Hauke: Streiten kann man darüber, ob die Auswahl einzelner Begriffe und Bilder angemessen ist. Selbst Verbrecher haben eine Menschenwürde, die zu respektieren ist. Die Redaktion von „Theologisches“ lässt freilich ihren Autoren einen weiten Spielraum. Das Impressum betont ausdrücklich: „Nicht alle Deutungen und Meinungsäußerungen in unserer Zeitschrift entsprechen immer und in jedem Fall den Auffassungen des Herausgebers.“ Zu bedenken ist auch, dass der Verfasser angesichts einer dramatischen Situation in der Weltkirche sozusagen die Alarmglocken läuten wollte. Falsch ist es auf jeden Fall, die Kritik an einer kriminellen Mafia, die stärkste Ausdrücke gebraucht, als „Volksverhetzung“ darzustellen. Dann müsste die deutsche Justiz auch jede Kritik an der sizilianischen Mafia verbieten mit der Begründung, dabei würde ein Teil der sizilianischen Bevölkerung verächtlich gemacht. Der stellvertretende Justizminister Polens, Marcin Romanowski, hat die Intervention der Kölner Staatsanwaltschaft scharf verurteilt. Der Strafbefehl habe die akademische Freiheit mit Füßen getreten und gezeigt, dass er die Missbrauchstäter mehr schätze als deren Opfer. Die polnische Organisation „Ordo Iuris“ hat im Internet eine dreisprachige Petition veröffentlicht, auch auf Deutsch, wo der gesamte Vorgang dokumentiert wird und auch der Text des Aufsatzes von Oko heruntergeladen werden kann. Tausende Leute haben schon in wenigen Tagen die Petition unterschrieben, die sich an das Kölner Amtsgericht und an Bundeskanzlerin Angela Merkel richtet. Oko hat auch im polnischen Fernsehen die Situation ausführlich darstellen können. Was Herr Dr. Rothe hier losgetreten hat, könnte zu einer peinlichen Blamage der deutschen Justiz führen, selbst dann, wenn das Kölner Amtsgericht ihm Recht geben sollte.
 
kath.net: Wie werden die Beschuldigten bzw. Sie als Herausgeber der Zeitschrift weiter vorgehen?

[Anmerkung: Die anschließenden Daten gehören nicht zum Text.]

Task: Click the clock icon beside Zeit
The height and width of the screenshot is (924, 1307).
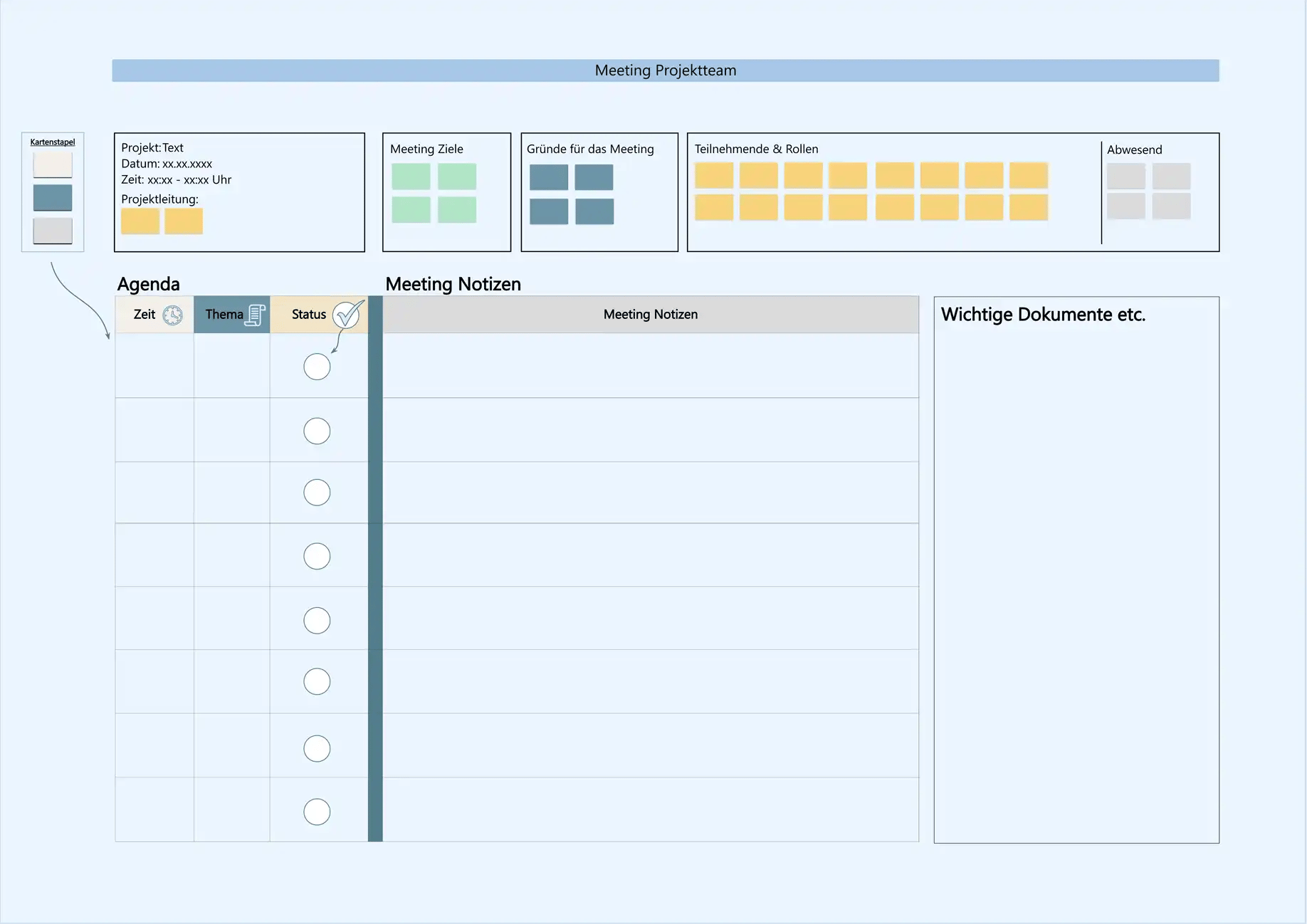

Hauke: Die Beschuldigten haben sofort Einspruch eingelegt, so dass der Strafbefehl nicht rechtskräftig ist und es vermutlich zu einer öffentlichen Gerichtsverhandlung kommt. Beide Kollegen haben auch Rechtsanwälte eingeschaltet, um eine wirksame Verteidigung zu gewährleisten. Diese Linie unterstütze ich als Herausgeber.
 
kath.net: Welche Folgen hat aus Ihrer Sicht dieses Strafverfahren für die (akademische) Meinungsfreiheit, selbst wenn es nicht zu einer Verurteilung kommen wird?

Hauke: In der über 50jährigen Geschichte der Zeitschrift „Theologisches“ ist dergleichen noch nie vorgekommen. Prof. Oko hat schon 2012 und 2013 zwei Aufsätze in unserer Zeitschrift publiziert, die eine breite internationale Resonanz gefunden haben und den Begriff der „Homohäresie“ einführten. Herr Dr. Rothe, der 2013 in unserer Zeitschrift publizierte, hat daran keine Kritik geäußert. Damals hingen freilich noch keine Regenbogenfahnen in unseren Pfarreien. Wenn wir nun freilich mit interessengeleiteten Missverständnissen rechnen müssen, die auf dem „Twitter“-Niveau bewusst Aussagen aus ihrem Zusammenhang herausreißen (ähnlich wie ein Teil der Presse nach der Regensburger Rede von Papst Benedikt), dann werden Herausgeber, Redakteur und Autoren von „Theologisches“ noch genauer als bisher die Aufsätze in allen Formulierungen bedenken müssen. Diese größere Vorsicht soll freilich nicht auf Kosten der Wahrheit gehen. Wir werden die Freiheit des Glaubens, der Meinung und der Wissenschaft gegen Übergriffe verteidigen. Wir wollen nicht vor dem degenerierten Zeitgeist auf die Knie fallen. Nur tote Fische schwimmen stets mit dem Strom.